L’autre pan de ce disque est consacré à la transcription, cet art consommé sans modération au XIXème siècle, dont Rachmaninov a perpétré la tradition. Nathanaël Gouin a judicieusement enchâssé dans ce programme celle réalisée par le compositeur et pianiste russe, sur le Menuet de l’Arlésienne, qu’il fait danser avec chic et souplesse. Bizet lui-même s’adonnait à cet art, notamment pour subvenir à ses besoins, comptant au terme de sa courte vie plus d’une centaine de transcriptions. En parfait homme-orchestre, le pianiste livre une interprétation à couper le souffle de celle du Concerto n°2 opus 22 de Saint-Saëns, lui donnant une dimension symphonique. Après une introduction à la Bach que l’on croirait sortie d’un grand orgue tant le son est vaste et le ton en impose, c’est au chant qu’il fait la part belle, sous un toucher soyeux et voluptueux, dans l’andante sostenuto du premier mouvement. L’allegro scherzando est piquant de caractère et de vie: ici le jeu se perle, les doigts se font effervescents dans les grappes de notes échangées aux deux mains. Le Presto (finale) virevolte, tourbillonne, bondit, d’une virtuosité folle et exaltante, sans jamais toucher terre. La symphonie, ici, se transforme même parfois en scènes d’opéra…Quel bouquet final!

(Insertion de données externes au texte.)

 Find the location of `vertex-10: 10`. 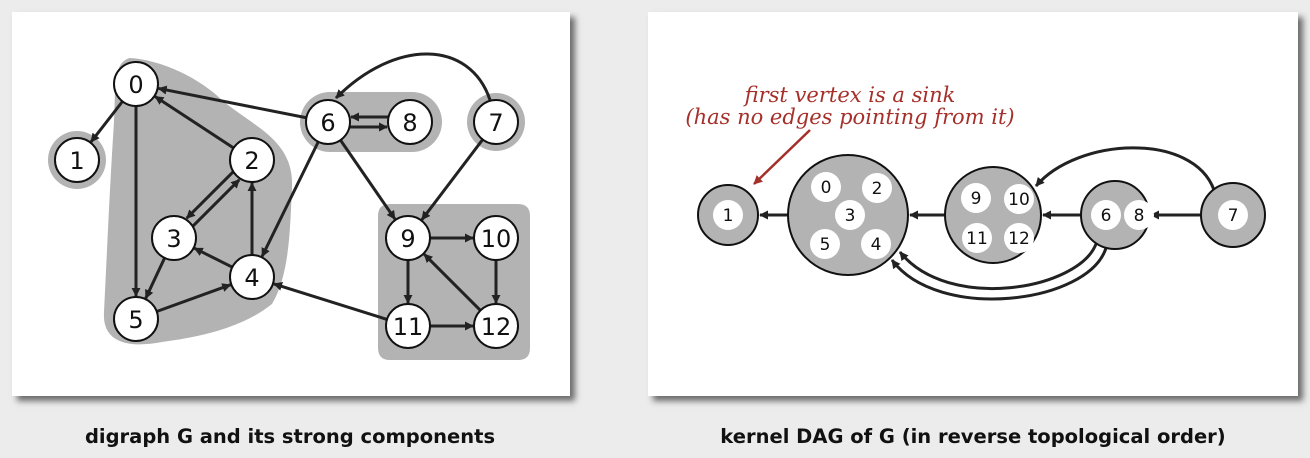

vertex-10: 10 is located at coordinates (496, 238).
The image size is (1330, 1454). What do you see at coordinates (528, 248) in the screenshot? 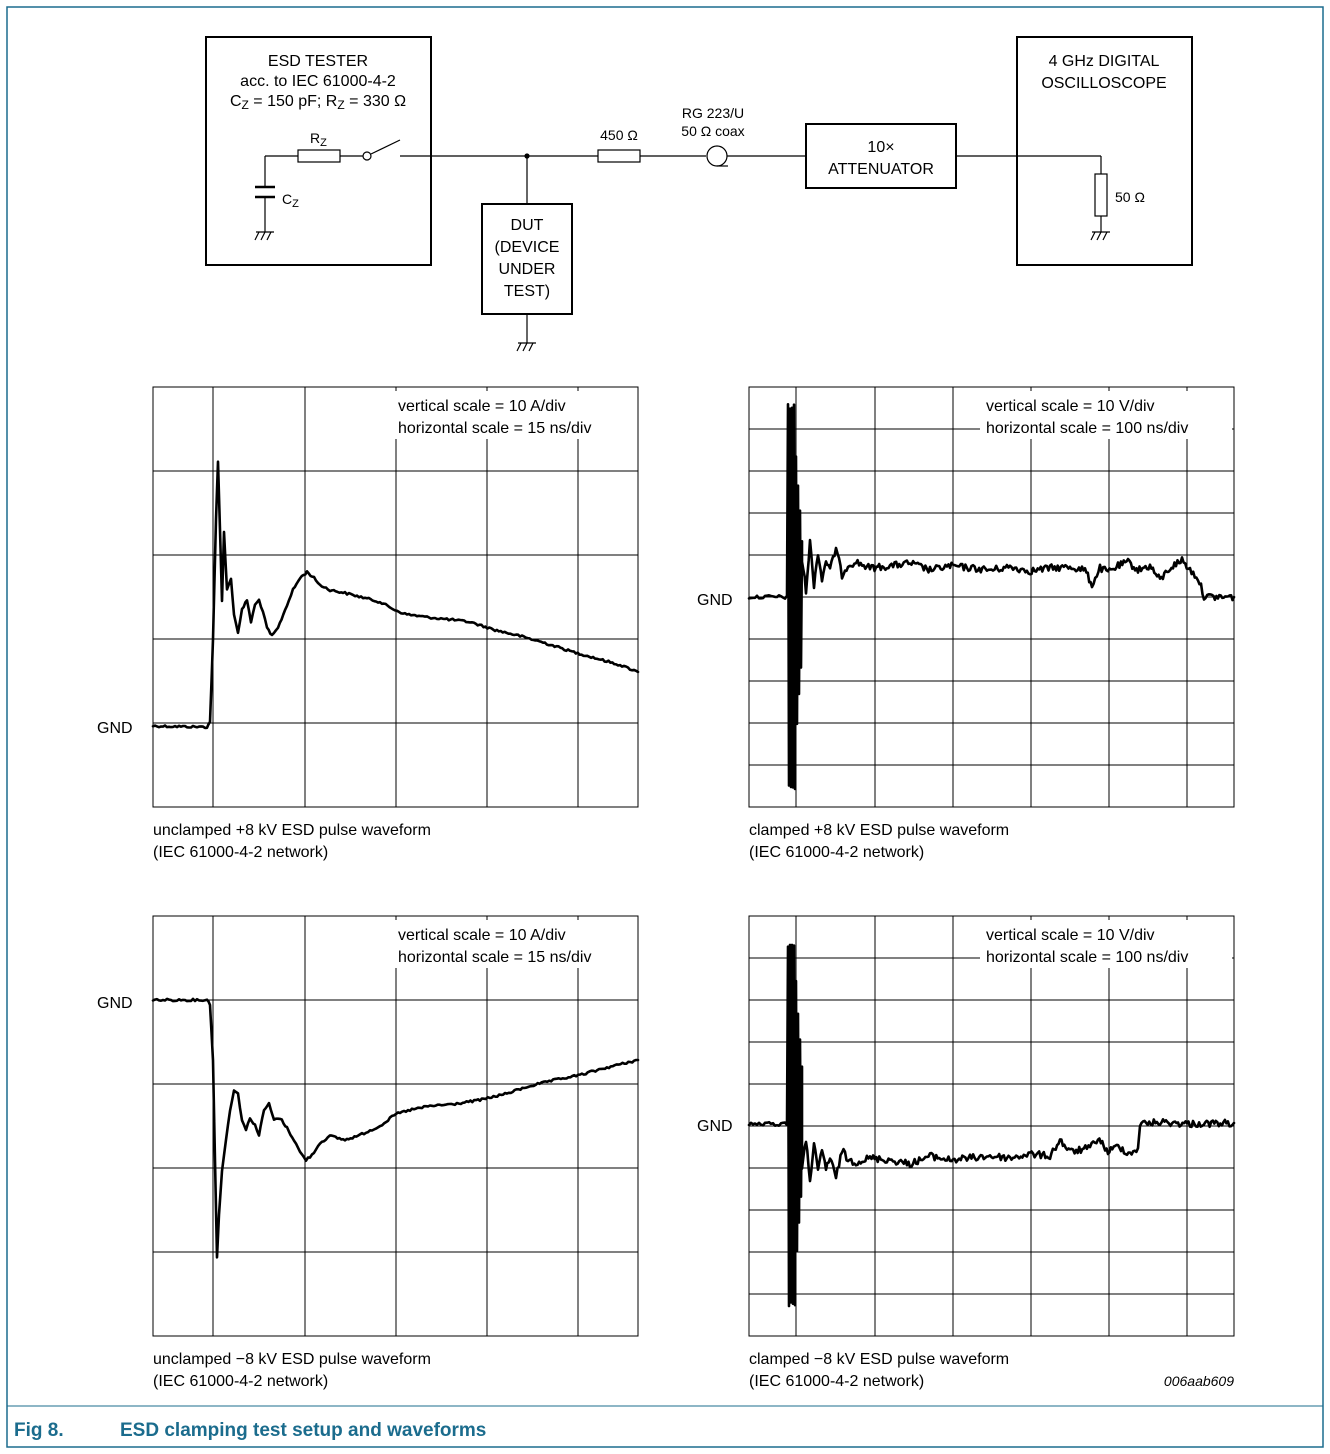
I see `dut-label-line2: (DEVICE` at bounding box center [528, 248].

Notre coup de cœur va à une perle, ou plutôt à des perles, nichées modestement au creux du programme. Une transcription de la Romance de Nadir, extraite de l’opéra Les pêcheurs de perles. Non pas la réduction faite par Bizet, sous le titre « Venise, Romance sans paroles pour piano ». mais une paraphrase magnifiquement écrite par Nathanaël Gouin, qui habille richement sa langoureuse mélodie de somptueux arpèges, et en révèle l’harmonie contenue. Les traits d’une incroyable liquidité ondoient inlassablement des profondeurs à la surface miroitante, celle des eaux de la lagune et de leur flux qui se renforce sous la rame et le chant chaudement timbré du gondolier, aux voluptueuses suspensions. Car c’est une barcarolle que l’on entend. Ce n’est pas Ceylan, mais bien Venise, porte de l’Orient, qui nous offre ses songes, son ailleurs, sa beauté, dans les sonorités de rêve de Nathanaël Gouin. Plus qu’une cerise sur le gâteau, cette pièce est la signature de ce musicien accompli qui transforme en or tout ce qu’il touche, apposée sur un disque qui non seulement vient mettre sur le devant de la scène un répertoire injustement boudé que l’on pensait démodé, mais qui surtout fait désormais office de référence.

Jany Campello

 

À écouter: Bizet sans Paroles, Chants du Rhin, Venise (Romance de Nadir), Variations chromatiques, Menuet de l’Arlésienne, Transcription du Concerto n°2 de Saint-Saëns, Nathanaël Gouin, piano, 1 CD, label Mirare 2020.